Rien ne vaut ce jour, de Jean-Marc Benedetti

Vous rappelez-vous, c’était il n’y a pas si longtemps pourtant, de ces jours de fin d’été, où les jours d’août chevauchent ceux de septembre ? La chaleur est toujours là, tout en baissant d’intensité. Les rayons du soleil ne brûlent plus, ils réchauffent. Toutefois, s’il y a l’« été » dans la fin de l’été, il y a aussi la « fin » qui commence à poindre. Un sentiment de nostalgie apparaît, peut même vous étreindre car vous sentez que ces jours-là ne dureront pas. Alors vous profitez de ces instants qui vous rendent heureux et vous les savourez d’autant plus que vous avez conscience que le froid, la grisaille et la pluie s’annoncent.
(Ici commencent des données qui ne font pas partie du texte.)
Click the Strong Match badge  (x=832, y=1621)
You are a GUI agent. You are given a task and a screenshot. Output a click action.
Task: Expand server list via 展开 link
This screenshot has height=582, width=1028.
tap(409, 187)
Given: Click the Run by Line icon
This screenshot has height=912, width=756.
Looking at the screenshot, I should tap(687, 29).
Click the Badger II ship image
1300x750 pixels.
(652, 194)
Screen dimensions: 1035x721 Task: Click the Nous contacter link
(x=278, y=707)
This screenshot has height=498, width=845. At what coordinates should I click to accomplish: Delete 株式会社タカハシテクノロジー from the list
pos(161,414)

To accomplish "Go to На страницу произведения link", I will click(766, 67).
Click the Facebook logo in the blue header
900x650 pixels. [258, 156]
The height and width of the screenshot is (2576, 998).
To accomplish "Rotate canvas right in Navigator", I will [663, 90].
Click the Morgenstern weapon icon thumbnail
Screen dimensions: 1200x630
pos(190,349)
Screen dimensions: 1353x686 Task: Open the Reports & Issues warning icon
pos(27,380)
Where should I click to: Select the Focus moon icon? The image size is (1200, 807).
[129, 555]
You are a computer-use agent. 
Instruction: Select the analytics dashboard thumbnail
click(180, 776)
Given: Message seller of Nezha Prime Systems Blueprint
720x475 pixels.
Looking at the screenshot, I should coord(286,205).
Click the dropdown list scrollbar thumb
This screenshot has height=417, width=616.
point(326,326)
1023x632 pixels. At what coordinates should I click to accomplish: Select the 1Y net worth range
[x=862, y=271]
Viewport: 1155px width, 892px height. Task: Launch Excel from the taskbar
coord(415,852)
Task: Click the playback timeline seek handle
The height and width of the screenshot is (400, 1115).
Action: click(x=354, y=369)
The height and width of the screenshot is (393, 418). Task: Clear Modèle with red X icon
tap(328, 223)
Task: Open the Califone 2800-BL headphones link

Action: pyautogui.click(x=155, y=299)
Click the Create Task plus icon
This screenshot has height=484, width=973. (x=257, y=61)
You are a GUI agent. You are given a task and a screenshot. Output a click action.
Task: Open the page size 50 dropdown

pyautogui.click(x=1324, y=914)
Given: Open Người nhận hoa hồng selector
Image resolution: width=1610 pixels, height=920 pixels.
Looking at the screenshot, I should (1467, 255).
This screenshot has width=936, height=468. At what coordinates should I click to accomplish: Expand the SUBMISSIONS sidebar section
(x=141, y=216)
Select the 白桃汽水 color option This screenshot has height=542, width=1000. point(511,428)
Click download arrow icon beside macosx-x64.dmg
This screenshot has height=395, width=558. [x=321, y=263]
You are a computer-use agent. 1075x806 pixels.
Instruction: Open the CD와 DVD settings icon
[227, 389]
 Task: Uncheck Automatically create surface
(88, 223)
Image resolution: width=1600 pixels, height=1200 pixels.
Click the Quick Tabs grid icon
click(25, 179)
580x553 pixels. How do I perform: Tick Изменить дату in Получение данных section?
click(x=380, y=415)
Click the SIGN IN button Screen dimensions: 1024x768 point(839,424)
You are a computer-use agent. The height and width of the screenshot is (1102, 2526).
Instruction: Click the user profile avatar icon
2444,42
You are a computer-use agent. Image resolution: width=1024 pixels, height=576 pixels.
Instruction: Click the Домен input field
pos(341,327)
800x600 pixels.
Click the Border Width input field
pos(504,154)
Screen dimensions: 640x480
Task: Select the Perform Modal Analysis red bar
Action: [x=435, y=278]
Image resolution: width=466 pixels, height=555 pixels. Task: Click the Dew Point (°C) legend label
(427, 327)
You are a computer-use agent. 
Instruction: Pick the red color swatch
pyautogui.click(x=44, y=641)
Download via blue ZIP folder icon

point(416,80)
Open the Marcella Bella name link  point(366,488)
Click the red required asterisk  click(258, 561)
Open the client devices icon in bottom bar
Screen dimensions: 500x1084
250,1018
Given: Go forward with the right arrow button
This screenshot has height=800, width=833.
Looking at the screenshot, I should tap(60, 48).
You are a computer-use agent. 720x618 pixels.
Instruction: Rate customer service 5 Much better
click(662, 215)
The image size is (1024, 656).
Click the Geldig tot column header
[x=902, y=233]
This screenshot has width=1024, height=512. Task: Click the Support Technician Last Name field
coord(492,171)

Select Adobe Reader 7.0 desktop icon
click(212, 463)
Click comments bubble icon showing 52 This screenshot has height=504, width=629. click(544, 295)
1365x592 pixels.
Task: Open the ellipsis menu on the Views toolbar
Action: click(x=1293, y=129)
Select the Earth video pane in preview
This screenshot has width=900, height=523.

Jean-Marc Benedetti à la Machine à musique, Bordeaux, 2021

Lire le livre de Jean-Marc Benedetti, Rien ne vaut ce jour, a fait écho à cette saison que je me suis inventée. Après plusieurs romans sombres prenant pour thèmes la mort de son épouse et celui de la douleur de l’exil, Jean-Marc Benedetti s’est laissé gagner par la lumière dans son nouveau livre. Celui-ci regroupe plusieurs textes explorant l’instant de bonheur comme une bulle protectrice. Celle-ci vous rappelle que le monde et la vie peuvent être terrifiants, cruels, il existera toujours comme une pulsion de vie, une bulle de bonheur. En écrivant ces quelques mots, je pense à ce premier texte de J.M. Benedetti, décrivant le chef d’orchestre allemand Furtwängler dirigeant ses musiciens, et faisant émerger la musique, quand Berlin, tout autour, tombe sous les bombes.